Application of Wavelet Leader Based Analysis to characterize different neurodegenerative disease
Tahmineh Azizi- Psychiatry and Mental health
- Cellular and Molecular Neuroscience
- Geriatrics and Gerontology
- Neurology (clinical)
- Developmental Neuroscience
- Health Policy
- Epidemiology
Abstract
Background
Neuro‐degenerative diseases influence significantly the gait behavior and the ability to move.
Method
To explore the etiology of neuro‐degenerative disease, it would be useful to characterize gait dynamics. The purpose of this study is to classify different neuro‐degenerative diseases using fractal geometry.
Result
We noticed that neither SPD nor FD alone were sufficient to separate different classes of patients and healthy people. In addition, when WLM and scaling exponent were used as a classifier, the three classes could not be well separated. However, this study revealed that we have a wide range of exponents for some of the recordings which indicates they have multifractal structure and need to be indexed by different exponents as decomposed into different subsets.

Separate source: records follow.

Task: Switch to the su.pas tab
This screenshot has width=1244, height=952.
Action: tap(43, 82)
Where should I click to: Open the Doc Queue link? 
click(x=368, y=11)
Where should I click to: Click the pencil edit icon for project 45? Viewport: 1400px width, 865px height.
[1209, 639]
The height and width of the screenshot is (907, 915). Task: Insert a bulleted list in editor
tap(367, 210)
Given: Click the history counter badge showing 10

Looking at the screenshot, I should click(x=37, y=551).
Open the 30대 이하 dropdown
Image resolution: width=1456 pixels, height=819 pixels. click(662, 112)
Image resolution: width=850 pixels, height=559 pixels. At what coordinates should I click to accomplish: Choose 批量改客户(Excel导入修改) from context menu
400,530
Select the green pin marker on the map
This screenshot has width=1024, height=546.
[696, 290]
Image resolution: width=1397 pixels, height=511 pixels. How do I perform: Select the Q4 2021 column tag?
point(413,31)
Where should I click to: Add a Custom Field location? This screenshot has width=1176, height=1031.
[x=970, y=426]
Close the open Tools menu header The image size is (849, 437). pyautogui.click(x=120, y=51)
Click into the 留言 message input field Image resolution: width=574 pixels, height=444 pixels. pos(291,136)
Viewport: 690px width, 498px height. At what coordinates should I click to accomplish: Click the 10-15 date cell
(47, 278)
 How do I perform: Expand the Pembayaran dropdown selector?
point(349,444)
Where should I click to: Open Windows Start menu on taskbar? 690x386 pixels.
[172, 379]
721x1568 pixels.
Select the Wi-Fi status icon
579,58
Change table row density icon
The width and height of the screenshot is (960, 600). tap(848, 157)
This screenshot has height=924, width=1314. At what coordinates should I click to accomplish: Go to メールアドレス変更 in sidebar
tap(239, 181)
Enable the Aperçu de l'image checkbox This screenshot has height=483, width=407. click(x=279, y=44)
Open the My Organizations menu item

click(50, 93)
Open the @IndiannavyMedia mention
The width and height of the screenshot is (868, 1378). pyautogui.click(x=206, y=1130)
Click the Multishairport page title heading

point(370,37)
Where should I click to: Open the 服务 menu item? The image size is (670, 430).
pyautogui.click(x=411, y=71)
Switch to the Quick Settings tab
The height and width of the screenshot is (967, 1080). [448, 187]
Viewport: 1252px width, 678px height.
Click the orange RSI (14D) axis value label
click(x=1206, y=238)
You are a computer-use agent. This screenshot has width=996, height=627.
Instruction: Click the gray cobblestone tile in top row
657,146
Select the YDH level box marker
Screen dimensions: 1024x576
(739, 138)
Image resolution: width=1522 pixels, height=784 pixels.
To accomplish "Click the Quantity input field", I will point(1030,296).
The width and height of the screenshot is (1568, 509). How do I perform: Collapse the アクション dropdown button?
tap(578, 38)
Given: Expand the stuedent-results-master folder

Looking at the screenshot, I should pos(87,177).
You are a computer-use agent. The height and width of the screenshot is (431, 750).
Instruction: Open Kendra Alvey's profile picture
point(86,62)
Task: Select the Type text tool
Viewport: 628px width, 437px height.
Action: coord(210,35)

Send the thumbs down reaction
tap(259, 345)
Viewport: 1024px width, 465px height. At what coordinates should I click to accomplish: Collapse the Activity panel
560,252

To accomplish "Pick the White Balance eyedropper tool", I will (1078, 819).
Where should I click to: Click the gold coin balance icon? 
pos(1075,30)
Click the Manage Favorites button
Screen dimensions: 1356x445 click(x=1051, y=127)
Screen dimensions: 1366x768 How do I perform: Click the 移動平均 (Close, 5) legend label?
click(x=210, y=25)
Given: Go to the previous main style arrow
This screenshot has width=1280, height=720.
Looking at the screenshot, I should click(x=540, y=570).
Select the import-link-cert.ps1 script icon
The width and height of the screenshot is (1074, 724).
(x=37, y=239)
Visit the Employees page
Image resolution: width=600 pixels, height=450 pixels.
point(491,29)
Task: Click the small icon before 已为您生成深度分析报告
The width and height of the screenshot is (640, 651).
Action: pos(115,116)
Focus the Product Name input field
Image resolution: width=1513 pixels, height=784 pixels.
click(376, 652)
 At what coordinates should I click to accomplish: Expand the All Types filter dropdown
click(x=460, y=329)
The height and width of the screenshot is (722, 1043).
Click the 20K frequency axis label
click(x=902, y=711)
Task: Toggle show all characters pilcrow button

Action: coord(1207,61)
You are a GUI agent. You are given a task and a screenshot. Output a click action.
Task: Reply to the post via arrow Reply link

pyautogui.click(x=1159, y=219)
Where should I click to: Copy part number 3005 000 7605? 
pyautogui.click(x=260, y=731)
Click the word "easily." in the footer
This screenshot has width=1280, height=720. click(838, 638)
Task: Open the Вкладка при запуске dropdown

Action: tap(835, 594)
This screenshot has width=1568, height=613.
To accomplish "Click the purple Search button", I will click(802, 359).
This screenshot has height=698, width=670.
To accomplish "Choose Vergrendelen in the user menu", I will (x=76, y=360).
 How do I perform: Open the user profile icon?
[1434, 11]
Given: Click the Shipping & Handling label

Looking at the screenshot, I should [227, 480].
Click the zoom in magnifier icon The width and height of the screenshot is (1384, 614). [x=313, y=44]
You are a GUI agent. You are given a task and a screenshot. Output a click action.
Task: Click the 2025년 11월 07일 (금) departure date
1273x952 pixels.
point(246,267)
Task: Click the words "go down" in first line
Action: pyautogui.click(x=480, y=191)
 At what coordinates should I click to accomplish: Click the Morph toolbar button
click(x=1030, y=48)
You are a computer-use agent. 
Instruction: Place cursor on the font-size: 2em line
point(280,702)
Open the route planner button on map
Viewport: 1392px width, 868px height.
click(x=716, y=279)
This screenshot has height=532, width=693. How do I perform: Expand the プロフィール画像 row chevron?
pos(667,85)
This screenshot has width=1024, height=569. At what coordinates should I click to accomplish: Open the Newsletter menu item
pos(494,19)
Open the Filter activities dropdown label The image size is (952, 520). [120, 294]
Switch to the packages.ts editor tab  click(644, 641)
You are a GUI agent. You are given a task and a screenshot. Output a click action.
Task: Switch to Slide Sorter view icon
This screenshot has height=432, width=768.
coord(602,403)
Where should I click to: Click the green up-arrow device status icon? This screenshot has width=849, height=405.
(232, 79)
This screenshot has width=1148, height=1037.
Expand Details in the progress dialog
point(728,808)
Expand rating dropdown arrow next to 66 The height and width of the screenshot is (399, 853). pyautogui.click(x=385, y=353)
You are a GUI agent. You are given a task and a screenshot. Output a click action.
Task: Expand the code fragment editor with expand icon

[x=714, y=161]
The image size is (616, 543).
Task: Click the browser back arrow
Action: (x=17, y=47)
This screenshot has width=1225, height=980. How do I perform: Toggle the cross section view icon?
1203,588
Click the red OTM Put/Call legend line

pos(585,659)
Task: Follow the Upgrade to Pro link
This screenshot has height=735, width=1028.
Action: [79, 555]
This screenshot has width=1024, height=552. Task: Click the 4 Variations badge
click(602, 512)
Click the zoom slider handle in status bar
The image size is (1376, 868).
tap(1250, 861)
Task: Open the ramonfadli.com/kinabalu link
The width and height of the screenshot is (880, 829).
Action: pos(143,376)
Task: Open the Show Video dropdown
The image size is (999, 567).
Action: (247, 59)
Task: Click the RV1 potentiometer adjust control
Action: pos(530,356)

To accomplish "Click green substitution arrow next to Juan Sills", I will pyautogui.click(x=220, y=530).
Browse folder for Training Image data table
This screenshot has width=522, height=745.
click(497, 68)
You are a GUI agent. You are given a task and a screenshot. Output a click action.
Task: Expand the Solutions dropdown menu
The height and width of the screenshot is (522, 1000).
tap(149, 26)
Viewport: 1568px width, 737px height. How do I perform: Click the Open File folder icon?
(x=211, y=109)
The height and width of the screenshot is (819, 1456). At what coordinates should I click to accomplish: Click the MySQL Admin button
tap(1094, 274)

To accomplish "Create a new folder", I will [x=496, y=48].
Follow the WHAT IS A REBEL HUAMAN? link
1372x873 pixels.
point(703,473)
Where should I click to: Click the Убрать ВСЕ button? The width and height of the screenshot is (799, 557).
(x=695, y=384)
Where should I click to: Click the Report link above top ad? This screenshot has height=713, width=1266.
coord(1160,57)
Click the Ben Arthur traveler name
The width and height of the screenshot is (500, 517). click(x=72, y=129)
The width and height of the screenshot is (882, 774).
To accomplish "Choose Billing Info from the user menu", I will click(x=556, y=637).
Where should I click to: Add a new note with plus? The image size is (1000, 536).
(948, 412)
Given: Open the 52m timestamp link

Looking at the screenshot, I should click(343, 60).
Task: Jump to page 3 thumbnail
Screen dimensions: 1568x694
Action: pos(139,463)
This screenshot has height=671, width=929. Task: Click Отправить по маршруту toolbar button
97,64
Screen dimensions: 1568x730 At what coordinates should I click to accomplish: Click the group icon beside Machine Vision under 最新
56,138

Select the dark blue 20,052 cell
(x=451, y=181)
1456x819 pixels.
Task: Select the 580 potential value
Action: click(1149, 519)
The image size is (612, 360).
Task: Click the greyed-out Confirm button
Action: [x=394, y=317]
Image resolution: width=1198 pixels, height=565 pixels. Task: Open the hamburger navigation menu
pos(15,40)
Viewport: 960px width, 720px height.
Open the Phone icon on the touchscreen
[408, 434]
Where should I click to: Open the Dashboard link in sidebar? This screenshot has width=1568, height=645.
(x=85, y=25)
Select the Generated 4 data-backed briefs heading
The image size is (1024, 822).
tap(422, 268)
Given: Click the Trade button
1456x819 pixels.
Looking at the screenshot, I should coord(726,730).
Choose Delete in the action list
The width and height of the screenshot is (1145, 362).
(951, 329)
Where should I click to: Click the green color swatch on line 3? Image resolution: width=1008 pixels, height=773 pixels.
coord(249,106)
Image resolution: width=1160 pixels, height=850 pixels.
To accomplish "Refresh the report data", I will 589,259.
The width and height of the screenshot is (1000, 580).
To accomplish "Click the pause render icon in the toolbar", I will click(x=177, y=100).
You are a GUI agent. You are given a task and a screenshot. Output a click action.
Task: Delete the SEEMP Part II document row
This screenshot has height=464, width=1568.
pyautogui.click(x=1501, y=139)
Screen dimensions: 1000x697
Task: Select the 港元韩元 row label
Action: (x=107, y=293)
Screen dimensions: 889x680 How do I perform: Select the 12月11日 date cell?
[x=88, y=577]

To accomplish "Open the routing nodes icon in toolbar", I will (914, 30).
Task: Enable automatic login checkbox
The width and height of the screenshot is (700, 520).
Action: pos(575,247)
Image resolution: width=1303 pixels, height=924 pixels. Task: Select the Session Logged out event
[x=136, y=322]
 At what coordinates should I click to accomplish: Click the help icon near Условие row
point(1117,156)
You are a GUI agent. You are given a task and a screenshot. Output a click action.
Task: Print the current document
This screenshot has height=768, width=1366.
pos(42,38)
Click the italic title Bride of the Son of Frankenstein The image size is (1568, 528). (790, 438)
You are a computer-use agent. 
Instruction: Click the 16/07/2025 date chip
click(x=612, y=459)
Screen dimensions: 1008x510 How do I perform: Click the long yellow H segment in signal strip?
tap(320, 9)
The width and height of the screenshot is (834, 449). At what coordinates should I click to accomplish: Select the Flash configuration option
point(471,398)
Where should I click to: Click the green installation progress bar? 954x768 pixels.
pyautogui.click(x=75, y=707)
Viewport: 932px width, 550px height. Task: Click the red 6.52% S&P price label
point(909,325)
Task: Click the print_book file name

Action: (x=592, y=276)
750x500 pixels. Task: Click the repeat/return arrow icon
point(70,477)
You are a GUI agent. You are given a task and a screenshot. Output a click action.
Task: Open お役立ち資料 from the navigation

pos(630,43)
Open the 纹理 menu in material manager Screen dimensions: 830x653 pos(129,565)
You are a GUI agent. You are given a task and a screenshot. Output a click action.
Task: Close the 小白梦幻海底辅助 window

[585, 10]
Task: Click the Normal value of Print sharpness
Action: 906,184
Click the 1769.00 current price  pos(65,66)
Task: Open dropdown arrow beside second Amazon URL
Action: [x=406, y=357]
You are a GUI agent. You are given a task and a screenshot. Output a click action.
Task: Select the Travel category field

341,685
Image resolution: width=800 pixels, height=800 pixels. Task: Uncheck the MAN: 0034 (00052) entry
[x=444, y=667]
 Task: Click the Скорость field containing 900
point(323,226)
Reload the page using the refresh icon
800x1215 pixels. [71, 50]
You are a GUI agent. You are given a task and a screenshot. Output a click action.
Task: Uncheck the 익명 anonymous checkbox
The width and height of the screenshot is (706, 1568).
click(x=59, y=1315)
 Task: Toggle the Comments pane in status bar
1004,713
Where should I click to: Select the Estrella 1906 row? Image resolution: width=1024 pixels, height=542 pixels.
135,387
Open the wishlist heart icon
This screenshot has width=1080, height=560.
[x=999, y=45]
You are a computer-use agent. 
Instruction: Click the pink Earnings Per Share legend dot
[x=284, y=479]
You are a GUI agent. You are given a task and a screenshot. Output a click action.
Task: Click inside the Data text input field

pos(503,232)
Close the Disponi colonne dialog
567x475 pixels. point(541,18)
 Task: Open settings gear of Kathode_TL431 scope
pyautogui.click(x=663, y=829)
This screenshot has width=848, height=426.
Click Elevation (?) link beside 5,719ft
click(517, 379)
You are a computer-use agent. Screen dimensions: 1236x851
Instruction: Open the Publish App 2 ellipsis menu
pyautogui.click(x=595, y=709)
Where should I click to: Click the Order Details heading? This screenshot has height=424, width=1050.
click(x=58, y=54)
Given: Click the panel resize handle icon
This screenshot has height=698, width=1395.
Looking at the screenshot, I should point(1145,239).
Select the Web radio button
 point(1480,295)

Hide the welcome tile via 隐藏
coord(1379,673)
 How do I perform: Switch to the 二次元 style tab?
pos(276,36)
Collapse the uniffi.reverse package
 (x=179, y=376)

In other words, these multifractal subjects require much more exponents to characterize their scaling properties compared to monofractal gait recordings which their spectrum displays a narrow width of scaling exponent.
Conclusion
Although SPD, FD and WLM may not be able to classify gait recordings, however, they can be used as comprehensive frameworks to characterize the fractal behavior of gait recordings of different neuro‐degenerative diseases.